•  
  •  
 

Abstract

Introduction: Inflammatory bowel disease (IBD), encompassing ulcerative colitis (UC) and Crohn's disease, often involves extraintestinal manifestations, affecting up to 40% of patients. Cardiovascular complications, although rare, can include pericarditis, the most common cardiac manifestation in IBD.

Case Presentation: We report the case of a 34-year-old male with a long-standing history of UC who presented with pleuritic chest pain, shortness of breath, and worsening colitis symptoms. This case is particularly noteworthy due to the complexity added by the patient's 24-year history of UC, diverse treatment modalities (including mesalamine, 6-mercaptopurine, infliximab, vedolizumab, upadacitinib, and ustekinumab), and the patient not being on any 5-aminosalicylic acid (5- ASA) medications known to cause pericarditis at the time of presentation.

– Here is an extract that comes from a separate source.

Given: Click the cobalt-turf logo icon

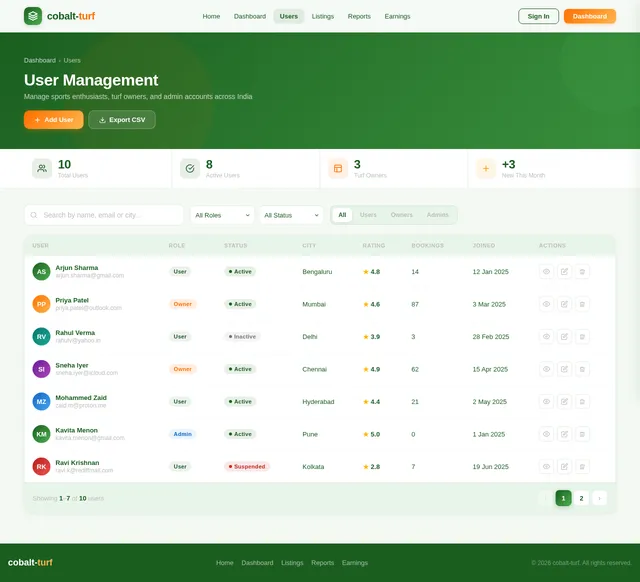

The pericarditis episodes were temporally associated with UC flare-ups, complicating the distinction between disease-induced and medication-induced pericarditis. The patient experienced two recurrent episodes within 14 weeks, and comprehensive investigations excluded other common causes, narrowing down the potential etiologies. Clinical evaluation revealed pericarditis with a moderate pericardial effusion, elevated inflammatory markers, and normal cardiac biomarkers. The patient's pericarditis was managed with corticosteroids and colchicine, leading to rapid symptom resolution. This case underscores the challenge of distinguishing between disease-induced and medication-induced pericarditis in IBD patients.

Conclusion: Pericarditis, although a rare extraintestinal manifestation of IBD, should be considered in patients with UC presenting with chest pain. This report highlights the need for heightened awareness and careful management of pericarditis in UC patients. Clinicians should maintain a high index of suspicion for cardiovascular complications in IBD, ensuring timely diagnosis and intervention.